#### Exercise prompt:
From the entries below, return only the lines starting at the one that contains "Noticias (53, 78)" and ending at the one that contains "Colombia impone nuevas", exactly as they stand.

#### Extracted material:
=====
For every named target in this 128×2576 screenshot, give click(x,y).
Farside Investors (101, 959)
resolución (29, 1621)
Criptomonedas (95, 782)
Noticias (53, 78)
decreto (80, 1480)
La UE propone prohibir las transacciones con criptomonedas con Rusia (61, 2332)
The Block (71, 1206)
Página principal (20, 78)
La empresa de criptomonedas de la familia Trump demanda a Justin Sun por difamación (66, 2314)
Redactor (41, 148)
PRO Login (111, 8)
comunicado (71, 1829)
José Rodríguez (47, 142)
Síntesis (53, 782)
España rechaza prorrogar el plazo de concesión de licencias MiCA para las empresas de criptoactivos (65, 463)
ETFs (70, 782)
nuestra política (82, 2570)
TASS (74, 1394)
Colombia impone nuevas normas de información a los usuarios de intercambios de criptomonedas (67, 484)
=====
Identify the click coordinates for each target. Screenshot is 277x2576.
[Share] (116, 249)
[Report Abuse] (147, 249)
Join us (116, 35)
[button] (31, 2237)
=====
#### Output:
Noticias (53, 78)
decreto (80, 1480)
La UE propone prohibir las transacciones con criptomonedas con Rusia (61, 2332)
The Block (71, 1206)
Página principal (20, 78)
La empresa de criptomonedas de la familia Trump demanda a Justin Sun por difamación (66, 2314)
Redactor (41, 148)
PRO Login (111, 8)
comunicado (71, 1829)
José Rodríguez (47, 142)
Síntesis (53, 782)
España rechaza prorrogar el plazo de concesión de licencias MiCA para las empresas de criptoactivos (65, 463)
ETFs (70, 782)
nuestra política (82, 2570)
TASS (74, 1394)
Colombia impone nuevas normas de información a los usuarios de intercambios de criptomonedas (67, 484)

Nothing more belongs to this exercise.